Severe aortic stenosis detection by deep learning applied to echocardiography.
Holste G., Oikonomou EK., Mortazavi BJ., Coppi A., Faridi KF., Miller EJ., Forrest JK., McNamara RL., Ohno-Machado L., Yuan N., Gupta A., Ouyang D., Krumholz HM., Wang Z., Khera R.
BACKGROUND AND AIMS: Early diagnosis of aortic stenosis (AS) is critical to prevent morbidity and mortality but requires skilled examination with Doppler imaging. This study reports the development and validation of a novel deep learning model that relies on two-dimensional (2D) parasternal long axis videos from transthoracic echocardiography without Doppler imaging to identify severe AS, suitable for point-of-care ultrasonography. METHODS AND RESULTS: In a training set of 5257 studies (17 570 videos) from 2016 to 2020 [Yale-New Haven Hospital (YNHH), Connecticut], an ensemble of three-dimensional convolutional neural networks was developed to detect severe AS, leveraging self-supervised contrastive pretraining for label-efficient model development. This deep learning model was validated in a temporally distinct set of 2040 consecutive studies from 2021 from YNHH as well as two geographically distinct cohorts of 4226 and 3072 studies, from California and other hospitals in New England, respectively.
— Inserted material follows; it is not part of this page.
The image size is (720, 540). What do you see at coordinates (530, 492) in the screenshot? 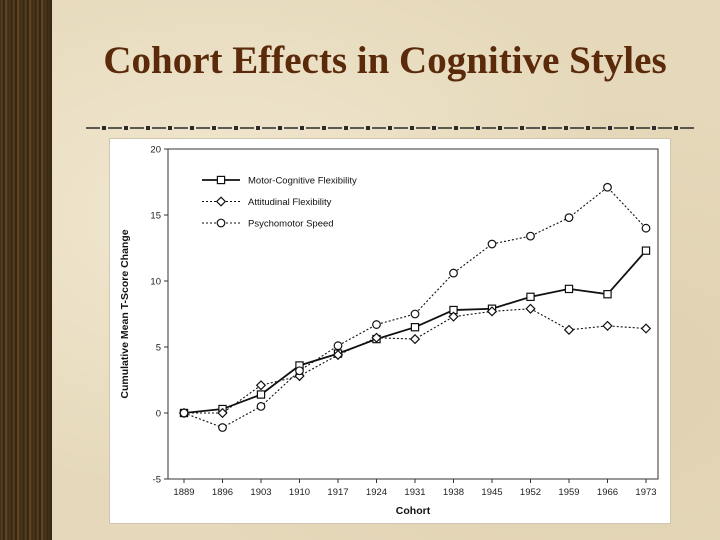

The deep learning model achieved an area under the receiver operating characteristic curve (AUROC) of 0.978 (95% CI: 0.966, 0.988) for detecting severe AS in the temporally distinct test set, maintaining its diagnostic performance in geographically distinct cohorts [0.952 AUROC (95% CI: 0.941, 0.963) in California and 0.942 AUROC (95% CI: 0.909, 0.966) in New England]. The model was interpretable with saliency maps identifying the aortic valve, mitral annulus, and left atrium as the predictive regions. Among non-severe AS cases, predicted probabilities were associated with worse quantitative metrics of AS suggesting an association with various stages of AS severity. CONCLUSION: This study developed and externally validated an automated approach for severe AS detection using single-view 2D echocardiography, with potential utility for point-of-care screening.